* Set tasks
1 – In the discussion of public key pinning, under what condition do Chrome, Firefox, and Safari enforce pinned keys?
2 – Write the next part of the discussion of public key pinning and TLS interception, picking up after its final sentence.

* Given passage
######

> Contrary to widespread belief, public key pinning [19] — an HTTPS feature that allows websites to restrict connections to a specific key — does not prevent this interception. Chrome, Firefox, and Safari only enforce pinned keys when a certificate chain terminates in an authority shipped with the browser or operating system. The extra validation is skipped when the chain terminates in a locally installed root (i.e., a CA certificate installed by an administrator).
Seems like a strange default to me. I feel like the user should be notified of this, for instance if they're using a work computer to access their bank account or something like that.
That's not to say I disagree with the sentiment that this is something employers (and other organizations providing access to devices) should be obliged to disclose, but that is perhaps more of a legal and educational issue.
Hah. That's precisely the argument I have made when arguing that there should be an opt-out for addon signature verification (needing admin permissions to toggle it if they insist) because you already utterly lost the security game if someone had admin on the machine.
But no, they argue that they must defend against malware with admin permissions injecting addons into the browser. Because that's a fight worth fighting and the perception of the browser's security is somehow more important than user freedom.
Employees are often required to install local certs (or applications/scripts that do that) - that doesn't mean the host is entirely compromised.
If it involves patching and recompiling the browser it wouldn't be that trivial for your average sysadmin. Besides I don't see why the admin would be hostile to the users being aware that they're being monitored. As you point out companies generally disclose that anyway.
Had public key pinning existed before companies started thinking of intercepting their internal TLS traffic, that wouldn't be an issue. But since TLS interception was already unfortunately common when public key pinning was developed, not having that exception would mean that nobody could ever use it, since it would mean instantly breaking whichever site enabled it.
And in a certain way, users are already being warned, as long as their bank uses an EV certificate: the EV green bar won't appear, since EV certificates are only allowed from a hardcoded list of CAs (unfortunately, according to https://www.grc.com/ssl/ev.htm that's not the case for Internet Explorer).
That's the point...
Chris Palmer also wrote a really great blog post about this: https://noncombatant.org/2015/11/24/what-is-hpkp-for/
This is one reason why squid has a bump splice feature. Look for the SNI in Wireshark then config squid to let Netflix packets go through untouched. I am not aware of any other way to get Netflix and Snapchat to work in a MITM network. My experience is that you have to create a exception and not intercept. Not 100% sure. YMMV.

######

Data listing
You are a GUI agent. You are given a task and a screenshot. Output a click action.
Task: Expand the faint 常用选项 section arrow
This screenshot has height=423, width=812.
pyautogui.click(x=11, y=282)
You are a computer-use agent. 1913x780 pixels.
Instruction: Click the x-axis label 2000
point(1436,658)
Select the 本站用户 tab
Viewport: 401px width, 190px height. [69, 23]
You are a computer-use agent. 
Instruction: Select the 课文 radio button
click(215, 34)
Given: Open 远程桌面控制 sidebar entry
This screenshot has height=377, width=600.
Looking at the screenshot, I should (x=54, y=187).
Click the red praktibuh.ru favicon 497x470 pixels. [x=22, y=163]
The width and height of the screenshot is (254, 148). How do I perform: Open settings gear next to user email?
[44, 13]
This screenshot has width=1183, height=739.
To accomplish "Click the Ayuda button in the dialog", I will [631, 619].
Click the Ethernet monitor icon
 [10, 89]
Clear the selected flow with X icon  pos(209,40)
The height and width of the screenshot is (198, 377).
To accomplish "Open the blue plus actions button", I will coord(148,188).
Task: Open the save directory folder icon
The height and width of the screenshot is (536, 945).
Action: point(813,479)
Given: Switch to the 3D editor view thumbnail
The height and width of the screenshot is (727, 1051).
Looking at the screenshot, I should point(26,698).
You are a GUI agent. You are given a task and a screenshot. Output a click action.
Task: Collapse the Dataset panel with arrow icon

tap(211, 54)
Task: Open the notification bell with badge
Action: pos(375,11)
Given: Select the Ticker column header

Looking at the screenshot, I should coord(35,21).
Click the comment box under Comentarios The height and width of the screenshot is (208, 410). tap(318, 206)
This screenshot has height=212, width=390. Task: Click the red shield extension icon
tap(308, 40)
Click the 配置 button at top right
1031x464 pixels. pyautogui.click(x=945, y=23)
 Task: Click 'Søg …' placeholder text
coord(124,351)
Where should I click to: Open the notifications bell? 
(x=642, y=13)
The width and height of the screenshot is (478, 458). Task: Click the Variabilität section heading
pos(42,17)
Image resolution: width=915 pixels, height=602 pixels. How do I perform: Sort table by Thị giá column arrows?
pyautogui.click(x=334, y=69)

######

* Final answers
1 – Only when a certificate chain terminates in an authority shipped with the browser or operating system.

2 –
This still should not be the default, rather corps should have an easy about:config switch they can flip. The default should protect private users.
Meanwhile, of course, if someone did install a third-party root cert on my phone somehow, I'd never know because I always ignore & dismiss the wolf-crying warning.
The fundamental reason I disagree with you is that a computer should do exactly what its administrator wants it to do. If I install a root cert, it should trust that cert exactly as much (if not more than) every other root cert in the world.
Allowing uninspected outbound traffic makes it trivial for an attacker to exfiltrate data, an employee to accidentally or purposely release data, etc.
The arguments around warning fatigue are specious. The exact same mechanism that currently sets the number of warnings you get due to a pinning failure stemming from a user added certificate to 0 could easily make it 1 instead, or be tied to a "don't show me these warnings again" checkbox. Experimentation and data could determine whether and to what degree this was effective, as is routinely done with related warnings changes that have far less potential upside. But when you bring up the possibility of solving the question with real data the argument morphs into pure philosophy.
The philosophical points are twofold: first, a claim already raised here that fighting local admins is pointless because they'll always win and you don't want to get into an arms race. I attribute this to the fact that browsers developed on poorly sandboxed desktop platforms where admins are de facto root and no intelligent statement of any kind can be made about limitations of their behavior. On those platforms this isn't a crazy approach (although its shoulder-shrugging fatalism is distasteful to me even there). Fortunately, those aren't the only platforms we have today: on systems like Android the expectation is that corporate admins act through narrow, carefully controlled channels and will have no powers beyond those. There, the platform wins arguments with admins pretty much all the time. The arms race was over before it began. Without the risk of escalation from admins, the only question is whether the user is properly aware of the consequences of having had an extra CA added to their trust store, and again I refer to the point I made above: this can be settled with data. Rather than bend over backwards to give admins the benefit of the doubt, let's gather actual data on the degree to which users are comfortable with this behavior. And if they aren't, well, then the admin is an adversary and we have a duty to protect the user.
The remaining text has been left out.